My paranoia and hallucinations kind of go together. I have paranoia all the time. I always think that people are out to get me, to attack and murder me. Even though I know that I am safe, I can’t help thinking these things. I can’t sleep with the lights off, because of the hallucinations. It scares me not being able to see anything. I picture and hear people. Not good ones… ones that are scary and evil. They look scary… dripping with blood and mangled. I can’t watch anything scary on TV, because it makes my hallucinations and nightmares really bad. I can’t even watch Harry Potter or Psych without getting scared. Sometimes I have insomnia due to my hallucinations. Some rooms or places freak me out. I hate the bathroom. Maybe it’s, because there’s always bad things happing to people in them in movies. I can’t take a relaxing bath. I have to watch TV and my mom usually sits with me. I also hate showers. I picture people dead in them or that I’ll be stabbed. I have to pull the shower curtain, so that only the clear part is showing. I have to be able to see out. When I wash my face in the sink I get uneasy. I think that someone is going to attack me, since I can’t see anything. I also can’t sleep with someone in the same bed. I think they are dead or that they look scary.

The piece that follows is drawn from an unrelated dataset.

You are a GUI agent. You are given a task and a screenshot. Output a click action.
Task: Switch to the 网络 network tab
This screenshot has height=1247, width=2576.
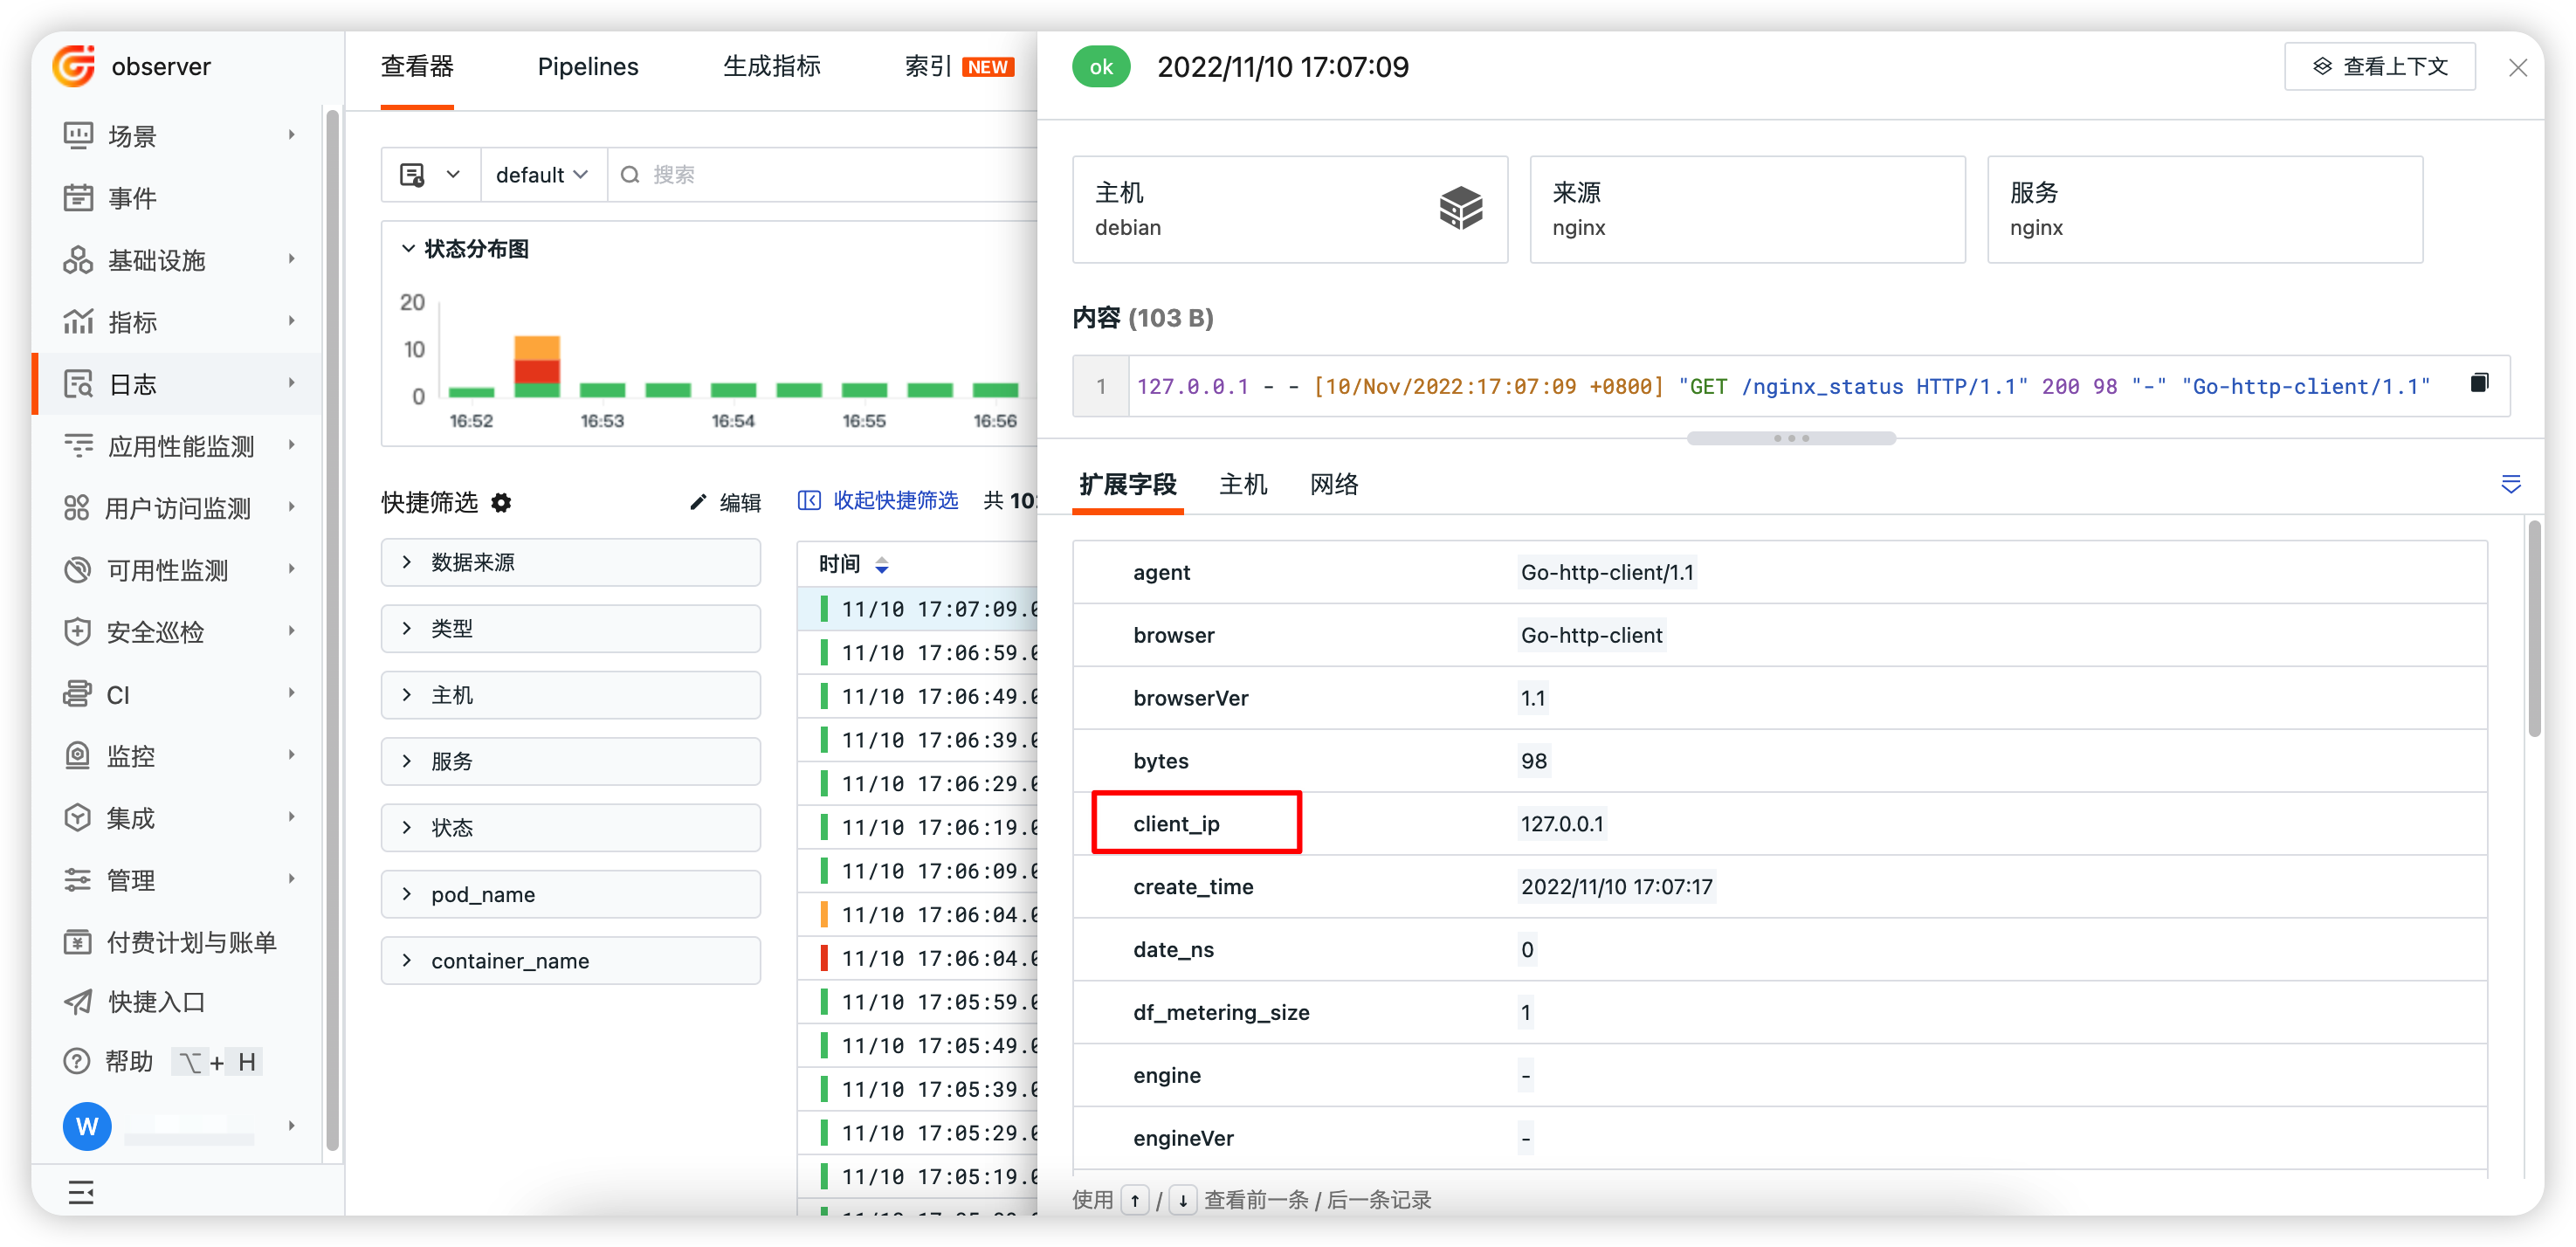pyautogui.click(x=1333, y=485)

Maybe these are just my Lyme symptoms or maybe they are triggered from my past. I used to get hit and kicked from a bully. She also forced me to make out with her. I don’t know if my past combined with my symptoms made me so fearful. I do know that lots of other Lyme patients also have these symptoms though, so who knows.
My anxiety comes from all of these things. They all mix together for me. Luckily I can still go outside with my family. I know some people who can’t leave their rooms. I don’t go out at night, because it scares me. Even in the day I don’t like being by myself. When I first got really sick, I was terrified about being alone. I had to learn to get used to it, because I’m often alone. Now I’m a bit better. I can handle these things. I don’t have panic attacks anymore, at least I haven’t in a while. I know that I have these symptoms and that it’s not real. Hopefully they get better and I can live more normally soon.